NO WRITER ATTRIBUTED

There have been no formal requests for a Faculty discussion of the new regulations for Honors in General Studies, Ian Ford said yesterday. He implied that the College is virtually certain to maintain its policy for at least a year.

The reason for assuming that the cum laude in General Studies policy will need to be changed is that the technicalities of the Faculty's rules of order make it much easier to pass a motion which has been announced in advance.

In general, any material that a Faculty member would like to put forward for debate must be submitted at least two weeks before the Faculty meeting at which it is to be discussed. A motion not submitted before the two-week deadline cannot be placed on the meeting's docket, and motions not on the docket require an 80 per cent margin for passage, instead of a simple majority.

The next Faculty meeting is scheduled for January 12. Its business will include the official approval of any mid-year degrees.

Those who oppose the new C.L.G.S. policy have questioned its legality on the grounds that it should have been considered as "new business," rather than as an amendment to a motion regularly placed on the docket. Having once made this argument, anyone still wishing to revise the policy would almost certainly make his attempt in strict observance of parliamentary procedure. This would mean notifying the Dean of Faculty two weeks in advance.

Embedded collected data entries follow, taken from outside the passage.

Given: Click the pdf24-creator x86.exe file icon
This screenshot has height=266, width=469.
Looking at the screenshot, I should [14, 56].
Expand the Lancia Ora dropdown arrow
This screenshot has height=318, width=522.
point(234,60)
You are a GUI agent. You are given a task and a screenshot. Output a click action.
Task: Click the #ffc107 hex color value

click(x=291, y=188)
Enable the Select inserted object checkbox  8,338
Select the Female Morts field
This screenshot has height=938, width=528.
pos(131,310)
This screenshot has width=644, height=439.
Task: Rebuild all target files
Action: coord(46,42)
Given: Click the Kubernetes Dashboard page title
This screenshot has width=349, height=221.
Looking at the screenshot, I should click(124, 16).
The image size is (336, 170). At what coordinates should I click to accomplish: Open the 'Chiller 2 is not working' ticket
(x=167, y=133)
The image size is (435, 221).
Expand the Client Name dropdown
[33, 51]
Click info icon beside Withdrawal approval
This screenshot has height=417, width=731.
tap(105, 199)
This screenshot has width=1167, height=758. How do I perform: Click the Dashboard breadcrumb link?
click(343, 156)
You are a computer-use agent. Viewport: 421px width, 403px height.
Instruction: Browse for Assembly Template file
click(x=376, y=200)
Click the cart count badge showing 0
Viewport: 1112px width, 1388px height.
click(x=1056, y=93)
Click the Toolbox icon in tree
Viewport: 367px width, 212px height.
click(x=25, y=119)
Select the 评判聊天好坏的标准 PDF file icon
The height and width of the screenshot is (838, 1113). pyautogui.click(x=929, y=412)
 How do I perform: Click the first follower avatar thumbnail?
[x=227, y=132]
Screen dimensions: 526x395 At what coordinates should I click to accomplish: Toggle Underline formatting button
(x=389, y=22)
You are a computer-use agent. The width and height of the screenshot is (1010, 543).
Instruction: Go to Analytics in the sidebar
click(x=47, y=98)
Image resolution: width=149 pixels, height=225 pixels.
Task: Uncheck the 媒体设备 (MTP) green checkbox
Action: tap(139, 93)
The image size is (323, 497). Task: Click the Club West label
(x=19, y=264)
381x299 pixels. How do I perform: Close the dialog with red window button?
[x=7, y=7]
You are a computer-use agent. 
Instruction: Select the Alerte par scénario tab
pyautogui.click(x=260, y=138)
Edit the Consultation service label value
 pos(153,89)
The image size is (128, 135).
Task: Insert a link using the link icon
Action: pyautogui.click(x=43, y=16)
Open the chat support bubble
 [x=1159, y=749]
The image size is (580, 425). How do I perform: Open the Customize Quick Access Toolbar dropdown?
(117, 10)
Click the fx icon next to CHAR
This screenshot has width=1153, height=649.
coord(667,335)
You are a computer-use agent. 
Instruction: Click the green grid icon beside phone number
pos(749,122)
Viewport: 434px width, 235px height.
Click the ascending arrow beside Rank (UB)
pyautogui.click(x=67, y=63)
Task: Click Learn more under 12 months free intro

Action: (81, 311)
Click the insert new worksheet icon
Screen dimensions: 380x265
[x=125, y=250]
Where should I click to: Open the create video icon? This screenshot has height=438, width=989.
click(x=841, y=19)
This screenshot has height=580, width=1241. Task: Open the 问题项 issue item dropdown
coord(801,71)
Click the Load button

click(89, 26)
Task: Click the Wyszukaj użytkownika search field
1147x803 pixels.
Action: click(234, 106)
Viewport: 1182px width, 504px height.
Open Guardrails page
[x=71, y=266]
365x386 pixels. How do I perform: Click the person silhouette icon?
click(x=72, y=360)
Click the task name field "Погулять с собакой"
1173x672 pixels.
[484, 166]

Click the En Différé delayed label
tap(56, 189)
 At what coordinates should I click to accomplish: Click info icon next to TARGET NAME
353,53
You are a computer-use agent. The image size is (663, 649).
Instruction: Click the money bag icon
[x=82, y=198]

Commenting on the silence of the C.L.G.S. oposition, one Faculty member pointed out last night that most of the men who dislike the new policy have made plans to block it in Departments. The way they could do this, he said, would be to threaten to give an E in tutorial to any student who seems likely to take advantage of some of the liberalizations of the new policy.

The new policy makes all seniors with the required number of honors course grades eligible for an Honors degree in General Studies, regardless of whether or not they began to write a thesis and regardless of whether or not they ever finished it. The policy was passed at the last Faculty meeting in an unexpected vote in which no department chairmen participated.

Frederick V. Hunt, Rumford professor of Physics, proposed the new policy because he felt that any student who makes honor grades in three-quarters of his courses deserves an Honors degree.